> [Your task]
Please answer these questions from the passage on Pakistan's offshore oil prospects:
1. According to The Economic Times, how much money and how much time would it take to confirm and begin development of the offshore sites?
2. Which foreign company joined the Pakistani firms in the joint bid for the offshore blocks?
3. Which country did India surpass to become the fourth-largest economy in the world in 2025?

> [Document passage]

═══

High Hopes, Higher Hurdles 

Even if Pakistan’s offshore prospects turn out to be real, developing them will be a capital-intensive and time-consuming process. Making that oil available for the market will require huge money and time. According to The Economic Times, it would cost $5bn and four to five years just to confirm and begin development of the offshore sites. Building out the supporting infrastructure—ports, refineries, pipelines—would require even more investment. 

Experts noted that in early 2025, Pakistan officially launched a tender inviting bids for 40 offshore oil and gas exploration blocks. The move attracted a joint bid from leading domestic exploration and production companies—Mari Energies, Oil and Gas Development Company and Pakistan Petroleum—in collaboration with Turkey’s state-owned oil company, Turkish Petroleum Corporation. This strategic alliance is aimed at mobilising foreign investment and leveraging international technical expertise to support Pakistan’s upcoming offshore drilling initiatives. 
 
"Though encouraging, the initiative is yet to result in actual discovery and drilling is projected to begin late 2025 or early 2026. Moreover, Pakistan’s energy infrastructure currently lacks deep‑water rigs, refining capacity and pipeline networks required for large-scale extraction and transport," Bedi notes. 

Moreover, Trump’s suggestion that Pakistan might one day supply oil to India appears far-fetched, given the deep-rooted tensions between the two nations. Bilateral trade is virtually negligible at the moment between the two and the prospect of energy cooperation remains highly implausible. 

Furthermore, it will also be worth observing how Washington navigates its route in Pakistan's soil, where China made its strategic and financial dominance quite prominent, particularly through the China-Pakistan Economic Corridor. 

India's Stance 

India has given a measured response to the comments made by the US. India’s Ministry of Commerce and Industry said the government had taken note of Trump’s statement and is “studying its implications”. In another post, Trump has sharpened his rhetoric against India and said that he is not bothered by what India does with Russia. "They can take their dead economies down together, for all I care," he added. 

But later he also claimed that the US is still negotiating with India on trade and New Delhi is willing to cut tariff rates "substantially". Despite Trump’s claims, at $4.2trn, India surpassed Japan to become the fourth-largest economy in the world in 2025. Meanwhile, commerce minister Piyush Goyal repeatedly maintained that India will not get into any trade pact unless it is mutually beneficial. 

Discounted Oil, Diplomatic Price 

Trump adopted a hardline stance on India’s energy ties with Russia, arguing that New Delhi’s continued purchase of Russian crude undermines efforts to halt “the killing in Ukraine”.

═══

> [Given entries]
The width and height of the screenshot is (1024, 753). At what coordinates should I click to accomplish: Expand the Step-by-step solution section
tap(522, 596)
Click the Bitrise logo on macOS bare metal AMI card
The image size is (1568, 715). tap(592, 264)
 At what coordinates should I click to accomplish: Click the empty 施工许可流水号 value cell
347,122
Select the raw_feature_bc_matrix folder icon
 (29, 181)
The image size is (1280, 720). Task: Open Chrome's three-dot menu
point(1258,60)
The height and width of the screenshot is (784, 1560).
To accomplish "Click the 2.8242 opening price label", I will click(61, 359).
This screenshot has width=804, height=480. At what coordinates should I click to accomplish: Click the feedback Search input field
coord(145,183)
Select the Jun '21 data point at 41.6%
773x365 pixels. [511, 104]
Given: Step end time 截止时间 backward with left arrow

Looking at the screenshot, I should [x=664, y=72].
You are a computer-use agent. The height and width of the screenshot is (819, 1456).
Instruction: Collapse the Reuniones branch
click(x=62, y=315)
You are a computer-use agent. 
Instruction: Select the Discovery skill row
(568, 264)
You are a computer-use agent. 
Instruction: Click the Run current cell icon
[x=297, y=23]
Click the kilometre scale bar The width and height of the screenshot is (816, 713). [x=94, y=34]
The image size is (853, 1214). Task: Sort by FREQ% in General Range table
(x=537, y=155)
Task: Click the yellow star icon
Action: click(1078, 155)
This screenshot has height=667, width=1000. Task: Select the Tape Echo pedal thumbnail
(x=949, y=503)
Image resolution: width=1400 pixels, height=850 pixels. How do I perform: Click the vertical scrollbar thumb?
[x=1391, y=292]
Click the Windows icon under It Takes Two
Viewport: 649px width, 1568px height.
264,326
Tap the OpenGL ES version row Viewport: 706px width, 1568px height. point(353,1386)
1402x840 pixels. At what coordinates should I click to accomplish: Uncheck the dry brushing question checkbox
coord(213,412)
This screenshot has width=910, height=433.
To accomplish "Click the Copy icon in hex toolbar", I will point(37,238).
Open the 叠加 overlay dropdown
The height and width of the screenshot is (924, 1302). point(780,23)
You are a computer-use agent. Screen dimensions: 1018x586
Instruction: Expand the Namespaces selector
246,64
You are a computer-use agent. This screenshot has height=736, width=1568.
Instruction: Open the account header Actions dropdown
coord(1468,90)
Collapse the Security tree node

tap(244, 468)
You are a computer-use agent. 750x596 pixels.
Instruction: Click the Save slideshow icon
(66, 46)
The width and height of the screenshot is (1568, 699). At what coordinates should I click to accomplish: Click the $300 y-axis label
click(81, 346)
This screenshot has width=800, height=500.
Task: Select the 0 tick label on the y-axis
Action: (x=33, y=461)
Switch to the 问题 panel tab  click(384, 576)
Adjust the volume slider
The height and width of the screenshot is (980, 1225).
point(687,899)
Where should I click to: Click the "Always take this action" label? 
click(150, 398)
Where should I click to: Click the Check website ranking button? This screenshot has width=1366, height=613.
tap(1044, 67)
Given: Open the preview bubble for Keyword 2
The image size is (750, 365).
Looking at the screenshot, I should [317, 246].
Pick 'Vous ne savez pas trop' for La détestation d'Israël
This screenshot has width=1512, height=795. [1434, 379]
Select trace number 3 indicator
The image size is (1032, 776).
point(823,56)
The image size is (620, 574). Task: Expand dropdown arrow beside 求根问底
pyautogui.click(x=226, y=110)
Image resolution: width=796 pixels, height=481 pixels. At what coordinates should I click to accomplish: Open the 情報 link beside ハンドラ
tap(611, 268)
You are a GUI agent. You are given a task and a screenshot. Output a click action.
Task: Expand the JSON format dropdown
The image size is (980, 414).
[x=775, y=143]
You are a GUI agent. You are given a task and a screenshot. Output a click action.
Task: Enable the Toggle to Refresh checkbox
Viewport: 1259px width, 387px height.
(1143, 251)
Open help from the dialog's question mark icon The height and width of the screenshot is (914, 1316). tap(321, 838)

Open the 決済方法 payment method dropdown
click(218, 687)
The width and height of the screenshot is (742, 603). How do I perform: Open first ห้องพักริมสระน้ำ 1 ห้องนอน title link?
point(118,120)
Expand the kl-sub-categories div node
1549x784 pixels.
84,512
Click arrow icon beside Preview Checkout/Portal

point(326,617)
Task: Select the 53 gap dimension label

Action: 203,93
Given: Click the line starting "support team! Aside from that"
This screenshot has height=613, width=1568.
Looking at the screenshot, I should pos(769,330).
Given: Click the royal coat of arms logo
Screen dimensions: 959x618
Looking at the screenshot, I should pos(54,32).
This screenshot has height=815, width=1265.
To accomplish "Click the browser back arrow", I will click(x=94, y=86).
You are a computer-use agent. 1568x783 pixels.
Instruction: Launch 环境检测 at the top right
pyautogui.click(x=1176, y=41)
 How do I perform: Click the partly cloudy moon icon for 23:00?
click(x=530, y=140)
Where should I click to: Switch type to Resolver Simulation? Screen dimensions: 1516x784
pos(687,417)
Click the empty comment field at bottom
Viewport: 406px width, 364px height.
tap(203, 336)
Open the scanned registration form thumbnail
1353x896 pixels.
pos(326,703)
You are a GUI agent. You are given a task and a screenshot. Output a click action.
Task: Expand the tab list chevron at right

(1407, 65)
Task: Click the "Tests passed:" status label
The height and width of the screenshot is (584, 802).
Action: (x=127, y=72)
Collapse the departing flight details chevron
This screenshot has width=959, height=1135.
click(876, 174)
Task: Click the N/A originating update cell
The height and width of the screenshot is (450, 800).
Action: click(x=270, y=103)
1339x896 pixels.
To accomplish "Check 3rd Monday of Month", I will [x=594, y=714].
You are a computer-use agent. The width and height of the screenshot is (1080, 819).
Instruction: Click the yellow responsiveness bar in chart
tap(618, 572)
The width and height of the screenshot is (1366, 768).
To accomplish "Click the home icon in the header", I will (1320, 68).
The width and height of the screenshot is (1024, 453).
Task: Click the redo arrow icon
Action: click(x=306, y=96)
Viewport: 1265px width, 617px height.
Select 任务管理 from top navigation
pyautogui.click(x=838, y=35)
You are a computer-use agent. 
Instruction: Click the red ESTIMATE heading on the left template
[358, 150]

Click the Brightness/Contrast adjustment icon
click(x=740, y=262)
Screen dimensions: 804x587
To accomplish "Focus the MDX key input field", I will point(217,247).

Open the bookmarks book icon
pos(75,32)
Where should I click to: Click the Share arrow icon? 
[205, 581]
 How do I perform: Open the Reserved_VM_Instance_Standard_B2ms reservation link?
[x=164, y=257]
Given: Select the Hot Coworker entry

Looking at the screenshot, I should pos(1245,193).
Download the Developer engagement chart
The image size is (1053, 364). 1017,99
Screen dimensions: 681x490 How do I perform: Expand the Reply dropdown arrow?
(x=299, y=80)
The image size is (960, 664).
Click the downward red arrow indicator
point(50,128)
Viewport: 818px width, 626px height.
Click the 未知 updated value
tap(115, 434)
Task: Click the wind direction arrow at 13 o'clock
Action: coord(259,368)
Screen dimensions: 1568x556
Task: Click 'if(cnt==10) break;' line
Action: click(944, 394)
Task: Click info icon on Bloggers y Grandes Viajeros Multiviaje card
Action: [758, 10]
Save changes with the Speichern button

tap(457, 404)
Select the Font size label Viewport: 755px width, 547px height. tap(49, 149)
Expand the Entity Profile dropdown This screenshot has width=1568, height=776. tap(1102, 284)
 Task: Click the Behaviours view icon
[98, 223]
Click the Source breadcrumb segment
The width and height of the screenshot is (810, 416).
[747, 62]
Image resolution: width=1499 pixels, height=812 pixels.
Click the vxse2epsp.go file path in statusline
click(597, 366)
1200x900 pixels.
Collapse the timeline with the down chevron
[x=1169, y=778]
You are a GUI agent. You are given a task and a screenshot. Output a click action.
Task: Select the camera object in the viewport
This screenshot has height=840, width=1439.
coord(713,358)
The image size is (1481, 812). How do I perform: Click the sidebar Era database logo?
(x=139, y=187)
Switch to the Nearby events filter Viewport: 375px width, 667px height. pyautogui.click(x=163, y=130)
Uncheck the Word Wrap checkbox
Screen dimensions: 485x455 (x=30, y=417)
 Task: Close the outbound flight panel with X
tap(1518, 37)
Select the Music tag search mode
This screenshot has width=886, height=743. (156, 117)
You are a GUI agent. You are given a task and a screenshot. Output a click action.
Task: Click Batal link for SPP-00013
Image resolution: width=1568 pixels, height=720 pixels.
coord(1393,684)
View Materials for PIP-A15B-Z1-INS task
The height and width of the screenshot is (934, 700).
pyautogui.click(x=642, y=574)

═══

> [Final result]
1. $5bn and four to five years.
2. Turkish Petroleum Corporation, Turkey's state-owned oil company.
3. Japan.